Bisnis.com, JAKARTA - Indonesia Corruption Watch (ICW) mengkritik keras rapat dengar pendapat (RDP) antara Komisi Pemberantasan Korupsi dengan Komisi III DPR RI yang dilangsungkan secara tertutup di Gedung Merah Putih, markas lembaga antirasuah.
Peneliti ICW Kurnia Ramadhana mengatakan bahwa tidak ada urgensi yang mengharuskan rapat tersebut dilaksanakan di Gedung KPK. Rapat tersebut, jelas dia, justru menunjukan bahwa KPK semakin tunduk tunduk pada kekuasaan eksekutif dan legislatif.
"Setidaknya ada dua hal yang penting untuk disorot. Pertama, tidak ada urgensinya mengadakan RDP di gedung KPK. Kebijakan ini justru semakin memperlihatkan bahwa KPK sangat tunduk pada kekuasaan eksekutif dan juga legislatif," kata Kurnia lewat pesan singkat, Selasa (7/7/2020).

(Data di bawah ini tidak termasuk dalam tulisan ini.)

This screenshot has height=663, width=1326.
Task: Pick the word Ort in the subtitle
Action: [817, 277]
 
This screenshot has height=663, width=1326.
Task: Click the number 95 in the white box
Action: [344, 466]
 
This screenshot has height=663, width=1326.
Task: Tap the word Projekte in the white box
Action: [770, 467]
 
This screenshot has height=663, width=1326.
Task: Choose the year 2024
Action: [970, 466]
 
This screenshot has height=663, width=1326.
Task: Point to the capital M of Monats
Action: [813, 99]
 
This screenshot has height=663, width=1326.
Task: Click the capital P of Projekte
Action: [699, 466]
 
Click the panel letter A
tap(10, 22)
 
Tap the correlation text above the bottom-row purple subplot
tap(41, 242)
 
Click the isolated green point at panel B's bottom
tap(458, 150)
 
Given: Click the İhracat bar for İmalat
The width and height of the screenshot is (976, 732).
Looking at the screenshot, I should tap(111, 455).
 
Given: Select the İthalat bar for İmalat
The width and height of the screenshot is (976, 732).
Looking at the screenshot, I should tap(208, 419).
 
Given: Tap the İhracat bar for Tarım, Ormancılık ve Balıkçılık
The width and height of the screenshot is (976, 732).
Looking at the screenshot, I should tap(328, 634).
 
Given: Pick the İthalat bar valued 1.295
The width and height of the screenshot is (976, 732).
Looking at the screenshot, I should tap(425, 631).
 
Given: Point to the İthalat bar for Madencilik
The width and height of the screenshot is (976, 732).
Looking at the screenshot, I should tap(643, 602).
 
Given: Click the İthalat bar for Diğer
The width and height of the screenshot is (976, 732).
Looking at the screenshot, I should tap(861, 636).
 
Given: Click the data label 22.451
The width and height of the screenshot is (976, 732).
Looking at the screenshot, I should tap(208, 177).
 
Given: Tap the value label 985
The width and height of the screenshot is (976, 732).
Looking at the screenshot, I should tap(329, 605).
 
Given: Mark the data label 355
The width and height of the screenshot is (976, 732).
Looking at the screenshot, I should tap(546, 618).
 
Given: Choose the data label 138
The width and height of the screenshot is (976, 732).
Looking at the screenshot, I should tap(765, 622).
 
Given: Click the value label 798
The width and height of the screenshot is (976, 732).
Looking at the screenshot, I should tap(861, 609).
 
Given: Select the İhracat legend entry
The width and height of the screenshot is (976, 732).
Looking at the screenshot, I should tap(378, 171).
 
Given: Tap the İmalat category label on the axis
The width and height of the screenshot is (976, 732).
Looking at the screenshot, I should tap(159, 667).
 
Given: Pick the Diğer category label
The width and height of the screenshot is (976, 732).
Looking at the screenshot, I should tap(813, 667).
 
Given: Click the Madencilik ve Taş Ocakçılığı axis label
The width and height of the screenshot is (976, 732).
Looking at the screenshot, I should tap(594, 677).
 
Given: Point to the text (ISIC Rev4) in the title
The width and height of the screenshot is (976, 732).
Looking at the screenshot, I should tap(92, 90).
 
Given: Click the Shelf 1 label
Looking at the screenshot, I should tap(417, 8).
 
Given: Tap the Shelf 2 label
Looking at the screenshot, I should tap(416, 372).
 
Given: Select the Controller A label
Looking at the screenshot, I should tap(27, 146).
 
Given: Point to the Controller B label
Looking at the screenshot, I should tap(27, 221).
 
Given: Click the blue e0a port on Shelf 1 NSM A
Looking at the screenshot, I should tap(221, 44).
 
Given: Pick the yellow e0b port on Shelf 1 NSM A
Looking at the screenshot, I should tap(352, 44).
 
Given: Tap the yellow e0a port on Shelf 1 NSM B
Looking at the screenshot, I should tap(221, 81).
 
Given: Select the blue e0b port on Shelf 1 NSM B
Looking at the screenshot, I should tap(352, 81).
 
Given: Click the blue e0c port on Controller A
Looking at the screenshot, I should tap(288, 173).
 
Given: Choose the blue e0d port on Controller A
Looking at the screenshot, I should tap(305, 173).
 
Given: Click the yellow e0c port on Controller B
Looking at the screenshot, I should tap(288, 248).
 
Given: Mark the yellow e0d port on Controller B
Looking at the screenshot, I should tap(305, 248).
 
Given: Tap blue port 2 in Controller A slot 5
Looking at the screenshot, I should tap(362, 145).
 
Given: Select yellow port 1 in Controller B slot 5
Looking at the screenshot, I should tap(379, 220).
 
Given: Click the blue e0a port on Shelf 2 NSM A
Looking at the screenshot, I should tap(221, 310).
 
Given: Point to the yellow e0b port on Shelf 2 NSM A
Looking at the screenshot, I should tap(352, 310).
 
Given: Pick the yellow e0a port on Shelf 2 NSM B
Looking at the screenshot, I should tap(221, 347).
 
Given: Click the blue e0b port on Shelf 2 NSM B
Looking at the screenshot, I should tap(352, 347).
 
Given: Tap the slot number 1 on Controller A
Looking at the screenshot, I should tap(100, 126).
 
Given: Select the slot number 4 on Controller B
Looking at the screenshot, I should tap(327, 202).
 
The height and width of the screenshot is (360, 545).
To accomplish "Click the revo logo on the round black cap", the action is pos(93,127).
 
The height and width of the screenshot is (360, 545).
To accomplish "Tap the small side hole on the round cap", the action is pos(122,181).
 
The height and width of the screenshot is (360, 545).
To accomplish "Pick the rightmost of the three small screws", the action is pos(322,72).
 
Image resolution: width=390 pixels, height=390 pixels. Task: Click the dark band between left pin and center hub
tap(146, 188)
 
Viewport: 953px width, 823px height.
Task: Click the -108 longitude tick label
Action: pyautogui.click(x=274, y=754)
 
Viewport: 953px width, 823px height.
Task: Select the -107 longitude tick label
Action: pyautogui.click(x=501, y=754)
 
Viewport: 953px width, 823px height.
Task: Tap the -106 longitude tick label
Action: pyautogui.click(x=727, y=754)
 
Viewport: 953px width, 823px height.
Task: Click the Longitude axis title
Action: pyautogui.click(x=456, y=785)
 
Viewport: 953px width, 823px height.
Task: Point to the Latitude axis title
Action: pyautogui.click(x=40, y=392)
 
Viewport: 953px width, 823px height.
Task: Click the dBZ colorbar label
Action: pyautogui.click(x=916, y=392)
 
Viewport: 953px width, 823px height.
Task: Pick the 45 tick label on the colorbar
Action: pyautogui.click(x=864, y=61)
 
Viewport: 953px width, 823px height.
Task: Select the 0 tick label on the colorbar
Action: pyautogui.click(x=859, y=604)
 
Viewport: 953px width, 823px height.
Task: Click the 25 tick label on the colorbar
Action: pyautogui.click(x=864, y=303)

Dia juga mencurigai ada hal-hal yang ingin disembunyikan dari publik oleh DPR lantaran rapat tersebut digelar tertutup. Menurut dia, dengan menggunakan alur logika UU KPK, DPR memahami bahwa lembaga anti rasuah itu bertanggungjawab kepada publik.
"Jadi, setiap persoalan yang ada di KPK, publik mempunyai hak untuk mengetahui hal tersebut," katanya.
Menurut Kurnia, DPR seharusnya mengagendakan pertemuan RDP itu di gedung DPR secara terbuka dengan mempertanyakan berbagai kejanggalan yang terjadi selama ini.
Baca Juga
"Misalnya, tindak lanjut dugaan pelanggaran kode etik atas kontroversi helikopter mewah yang digunakan oleh Komjen Firli Bahuri beberapa waktu lalu," ujarnya.
Lebih lanjut, Kurnia mengatakan bahwa sejak KPK di bawah kepemimpinan Komjen Firli Bahuri nuansa kontroversi selalu melekat pada lembaga anti rasuah itu. Salah satunya terkait dengan rapat tertutup ini.
"Bahkan publik tidak lagi menaruh kepercayaan yang tinggi kepada KPK. Hal ini disebabkan kinerja dari Pimpinan KPK yang sampai saat sekarang belum memperlihatkan prestasi konkret dalam upaya pemberantasan korupsi," ucapnya.
Seperti diketahui, DPR menggelar rapat dengan KPK secara tertutup di Gedung Merah Putih KPK. Ini adalah kali pertama DPR melakukan rapat di markas lembaga antirasuah.